Если суть писем сформулировать в одно предложение, то получится коллективное утверждение, что сегодняшнее неразумное, истощительное «освоение» (по факту – истребление) лесов Иркутской области современным лесным бизнесом ведёт вовсе не к повышению благосостояния людей, как декларируют государство и бизнес, а к разрушению уклада и образа жизни местного населения. Потому и коллективная просьба к представителям государственной власти в письмах тоже общая – прекратить вырубку леса. Особо замечу: главное внимание авторы обращают не на проблему лесного криминала (об этом и без них есть тысячи заявлений в адрес власти), а на легальное, но чрезмерное использование лесов частным бизнесом, который государство поддерживает деньгами и законами. Теперь уже они просят власть не ограничить и упорядочить, а полностью прекратить вырубку леса на больших пространствах, потому что ограничениями и упорядочиванием здесь, по их мнению, ситуацию уже не исправить. Подчёркиваю это, потому что в нескольких официальных ответах, полученных из государственных лесных структур Сибирского федерального округа и Иркутской области, авторов писем проинформировали, что «…незаконных рубок не выявлено». Но они и не просили ничего выявлять. Они просят государство остановить разгул легального лесного бизнеса, выкашивающего тайгу в полном соответствии с действующим законодательством, но не считаясь с интересами местного населения и ему во вред.
«Такое впечатление, что они природе объявили войну. Выжженную землю после себя оставляют. В данное время на территории Усть-Ордынского округа деловой древесины уже нет. Через пилораму пропускаются остатки, «морковники», тонкомер. Деловую древесину воруют в Качугском, Усть-Удинском и других районах», – пишут боханские жители губернатору области и просят Сергея Левченко «…оказать содействие (…) в создании биосферного заповедника на территории проживания коренного малочисленного бурятского народа в области».

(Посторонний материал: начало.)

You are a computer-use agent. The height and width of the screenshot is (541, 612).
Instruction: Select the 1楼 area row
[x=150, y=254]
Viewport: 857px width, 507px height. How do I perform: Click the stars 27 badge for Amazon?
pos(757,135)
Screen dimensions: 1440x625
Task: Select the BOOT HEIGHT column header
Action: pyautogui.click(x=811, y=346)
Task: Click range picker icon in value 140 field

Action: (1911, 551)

«На севере Усть-Кутского района 60 процентов охотничьих угодий уже лишились леса. Очень напряжённая экологическая обстановка сейчас и в целом по Усть-Кутскому району. Пересыхают и исчезают родники, ключи и ручейки – привычные места водопоя птиц и зверей. Даже в скважинах снижается уровень воды. Мелеет сама река Лена, на которую русские люди вышли в 1629 году», – информируют президента неравнодушные жители Усть-Кута в надежде на помощь в сохранении среды своего – человеческого – обитания, сохранении естественного уклада и образа жизни потомственных сибиряков.
«Скажем о том, что является буквально криком души нашей и практически всех наших земляков, за исключением тех, кто связан с «Транссибирской лесной компанией» (ТСЛК), – обращаются к главе государства авторы письма. – Помогите, Владимир Владимирович, остановить рубки в верхнем подрайоне Усть-Кутского муниципального образования – маленького уголочка когда-то нетронутой тайги, которая помогает хоть как-то жить патриотам своей малой родины, которую мы ещё можем и должны сохранить для тех, кто будет жить [здесь] после нас».
Не раз упомянутая в письме президенту ТСЛК – не абы что и не просто так.
«Транссибирская лесная компания» – крупнейшая лесоперерабатывающая компания в Иркутской области, – сообщает она сама о себе на официальном сайте. – Внесена приказом Министерства промышленности и энергетики РФ в перечень приоритетных национальных инвестиционных проектов в области освоения лесов».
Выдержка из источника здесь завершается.